BEDROCK GEOLOGY OF THE MT. TERRILL AND HILGARD MOUNTAIN 7.5' QUADRANGLES, HIGH PLATEAUS, UTAH


BUCKLEY, Trevor R.1, BAILEY, Christopher2 and CARBAUGH, Joyce E.1, (1)Department of Geology, College of William & Mary, Williamsburg, VA 23187, (2)Department of Geology, College of William & Mary, P.O. Box 8795, Williamsburg, VA 23187-8795, trbuck@wm.edu

The Mt. Terrill and Hilgard Mountain 7.5' quadrangles are located in the northern Fish Lake Plateau of central Utah, in a transitional zone between the Colorado Plateau and Basin & Range geologic provinces. The quadrangles lie astride the divide between the Colorado and Great Basin drainage systems. The region is underlain by Cretaceous to lower Tertiary sedimentary units, Tertiary volcanic rocks, and mantled with an array of surficial deposits.

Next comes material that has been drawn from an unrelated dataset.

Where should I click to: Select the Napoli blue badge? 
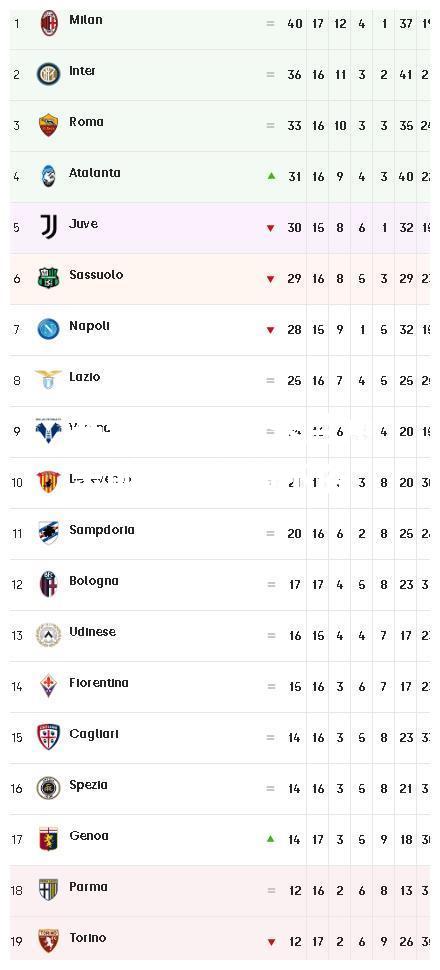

700 to 1000 m of late Cretaceous to Eocene age clastic and carbonate units, including the Price River, North Horn, Flagstaff, Colton, and possibly the Crazy Hollow formations, are exposed. Three Oligocene to early Miocene volcanic units-the porphyritic Johnson Valley trachyandesite, the phenocryst-poor Lake Creek trachyte, and the biotite-rich Osiris trachyte-form a 300 to 500 m package that unconformably overlies the sedimentary units.

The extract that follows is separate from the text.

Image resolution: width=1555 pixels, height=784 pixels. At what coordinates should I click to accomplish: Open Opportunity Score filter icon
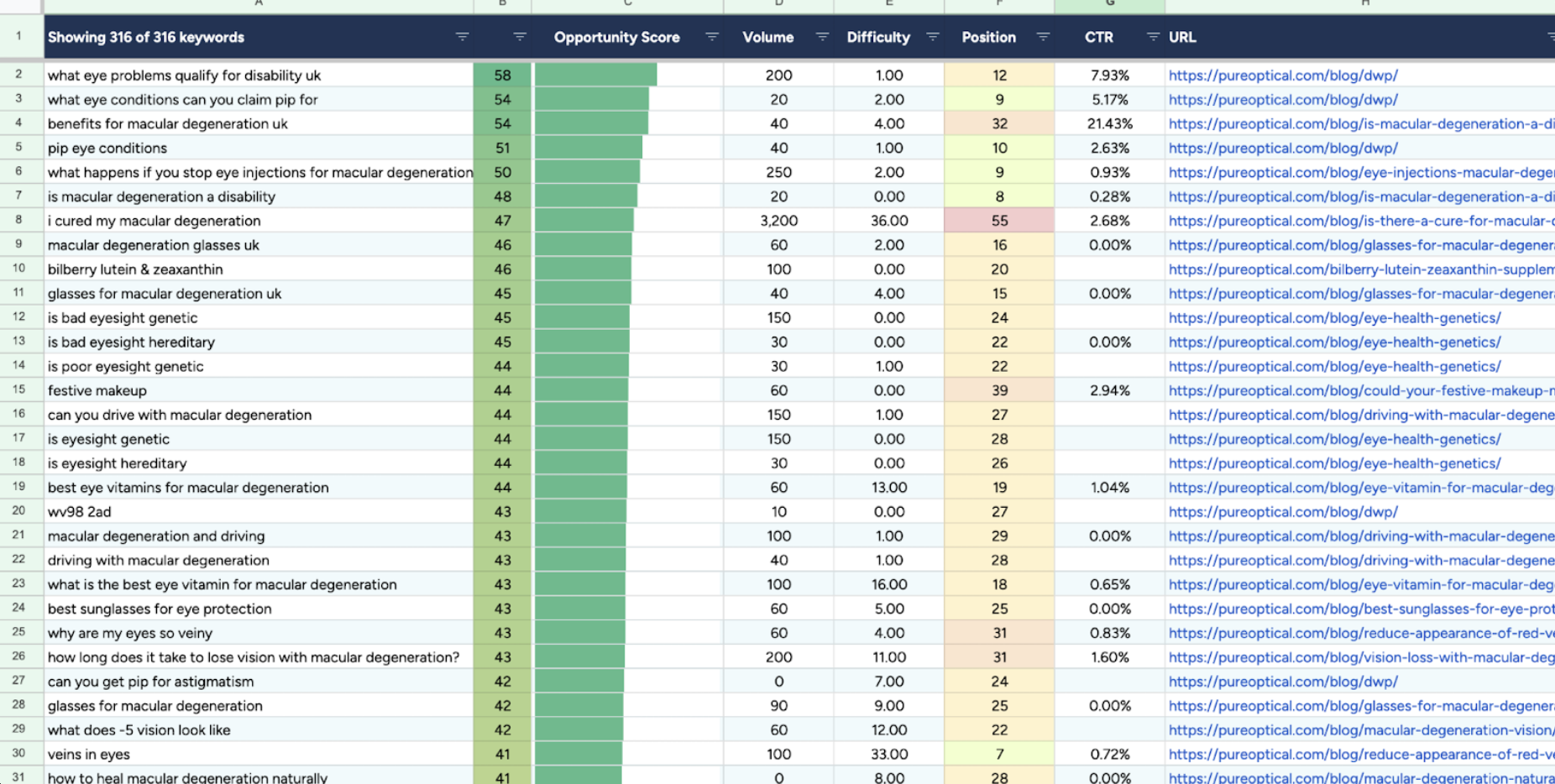[x=711, y=37]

The structural geometry of the northern Fish Lake Plateau is dominated by steeply-dipping normal faults that bound a suite of NNW to NE-trending grabens and half grabens. Grabens range from 5 to 12 km in length, and 1 to 2 km in width, with maximum displacements of <700 m. The oldest grabens form broad valleys with abundant colluvium; based on age relations from the southern Fish Lake Plateau, the oldest grabens in the Mt. Terrill and Hilgard Mountain quadrangles range may be as old as 5 Ma. Petes Hole is a distinctive, down-to-the west, half graben complex with an internal drainage consistent with Quaternary faulting that has yet to be integrated into the Lost Creek drainage.